- _EXERCISE INSTRUCTIONS_
Please give an exact transcription of the lines below, from the one that contains "Task: Click the Export" to the very last, with no other lines.
***** SUPPLIED DATA *****
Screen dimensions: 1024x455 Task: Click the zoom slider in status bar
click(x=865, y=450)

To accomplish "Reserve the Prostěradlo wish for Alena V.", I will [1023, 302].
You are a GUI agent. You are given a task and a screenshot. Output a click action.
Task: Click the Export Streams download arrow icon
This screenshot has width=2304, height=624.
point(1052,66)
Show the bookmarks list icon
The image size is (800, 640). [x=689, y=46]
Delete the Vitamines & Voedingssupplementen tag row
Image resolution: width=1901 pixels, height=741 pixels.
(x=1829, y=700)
*****
- _RESPONSE BELOW_
Task: Click the Export Streams download arrow icon
This screenshot has width=2304, height=624.
point(1052,66)
Show the bookmarks list icon
The image size is (800, 640). [x=689, y=46]
Delete the Vitamines & Voedingssupplementen tag row
Image resolution: width=1901 pixels, height=741 pixels.
(x=1829, y=700)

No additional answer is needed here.